Thank you sooo much! I'm really looking forward to your answer once I've completed building them, and have come back to bug you again.
other: "What's the difference between making a snapshot and making a copy?" him: "snapshot's a delta"
New response: And a copy is a canal? or is it a tributary? or an isthmus? I get so confused with these river terms... (yes I know what a delta is, but it's self-deprecating humor).
him: "What time is the call?" other: "Some time today" him: "That's not a time"
New response: (instead of "that's not a time"), at least it's not someday, with somebody, about something. Thank you Mr. specific.
other: "can you show me how to do this?" him: "do you have two VMs?" other: "no" him: "then that would be the first step" New response: "and would you like to give me steps 2 and beyond now, or should I harass you later?"

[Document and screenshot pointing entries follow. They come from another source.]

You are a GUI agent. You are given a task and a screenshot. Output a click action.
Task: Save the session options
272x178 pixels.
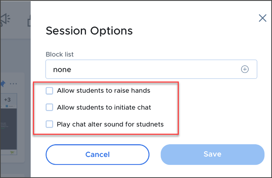point(212,154)
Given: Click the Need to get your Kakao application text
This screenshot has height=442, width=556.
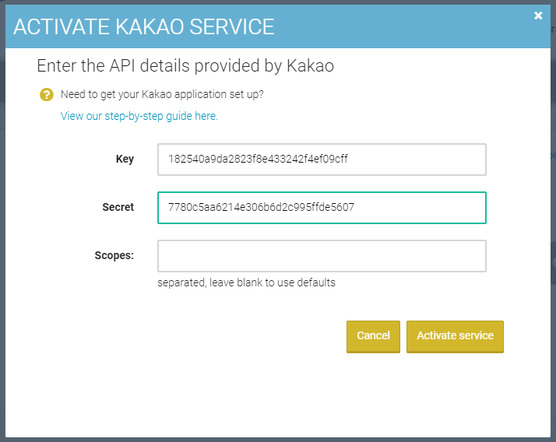Looking at the screenshot, I should coord(162,94).
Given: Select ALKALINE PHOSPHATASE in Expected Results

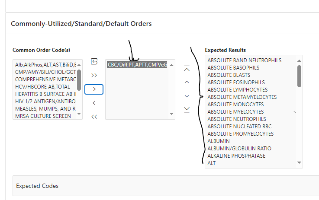Looking at the screenshot, I should click(236, 156).
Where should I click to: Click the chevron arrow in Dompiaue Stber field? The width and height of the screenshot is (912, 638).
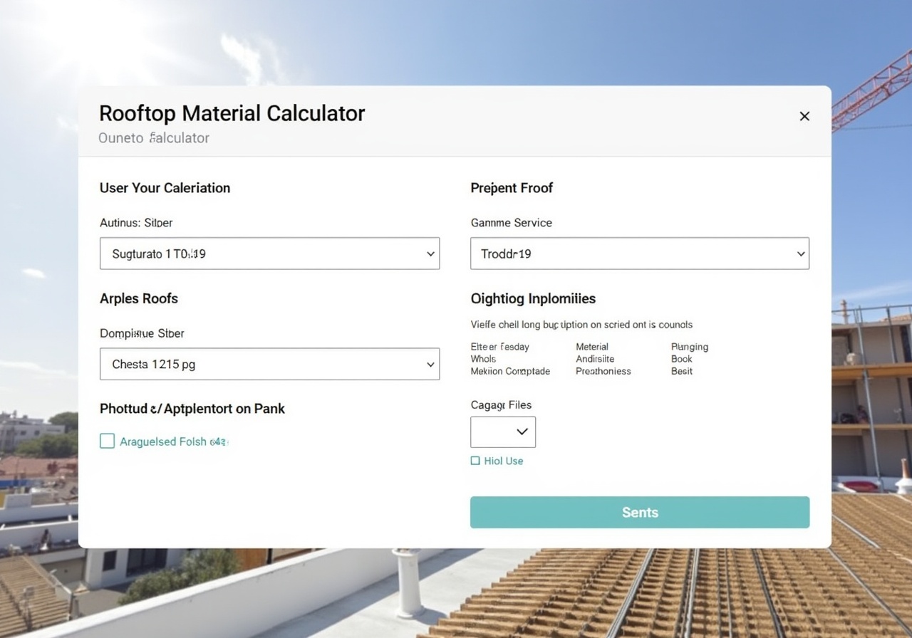430,365
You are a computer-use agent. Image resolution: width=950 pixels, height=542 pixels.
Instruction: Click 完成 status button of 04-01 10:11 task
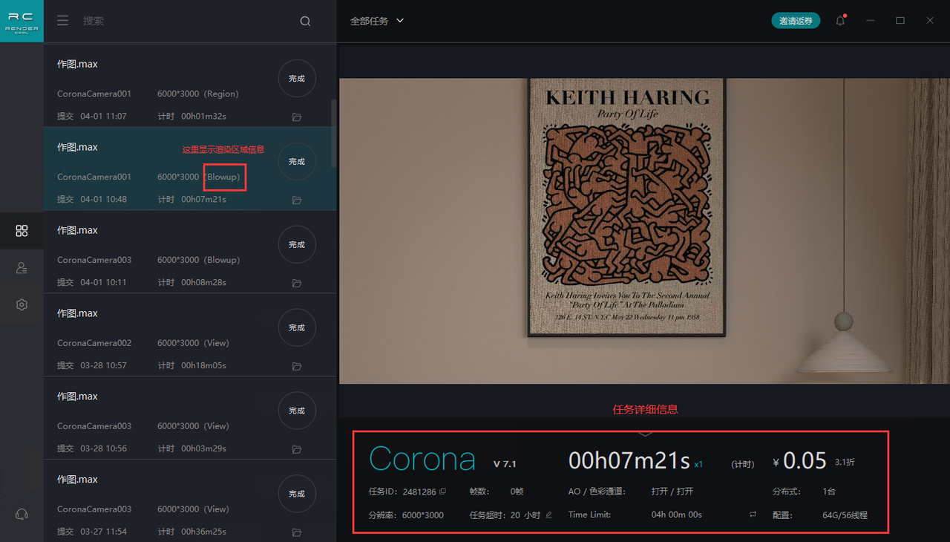coord(297,244)
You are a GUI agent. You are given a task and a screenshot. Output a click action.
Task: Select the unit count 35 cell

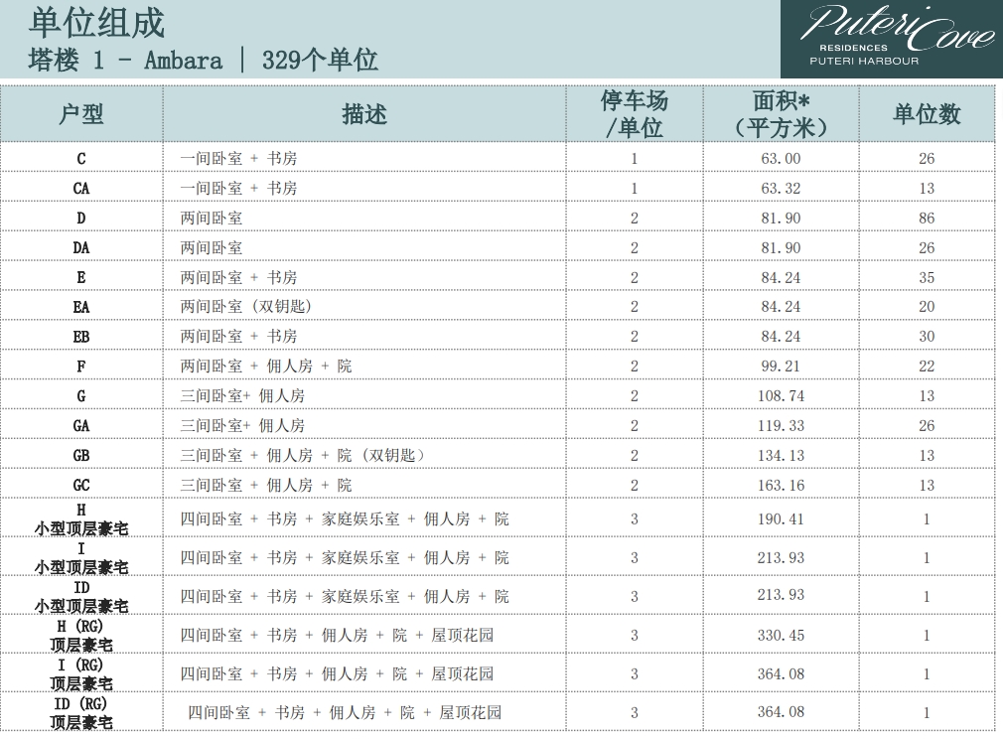[927, 277]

Anyway, like others have said, there is nothing particularly wrong with what he's saying, but rather how he's saying it and the attitude that is bothering you. By injecting a little humor and return-fire snarkyness, you can possibly defuse a situation before it boils over. He'll likely realize "OK, that wasn't the response I was looking for", and modify his behavior. This can be much more pleasant than the negativity generated from going to a boss, and can actually help you develop report with this person.
On the other hand, it could all backfire and make the situation even more tense. You really have to judge the situation and relationship to know for sure.
To respond to those who think this is passive aggressive, I'd just say it needs to be clear that this should all be said very tongue in cheek. As should be clear, the attitude is in how things are said, which doesn't convey well in written form.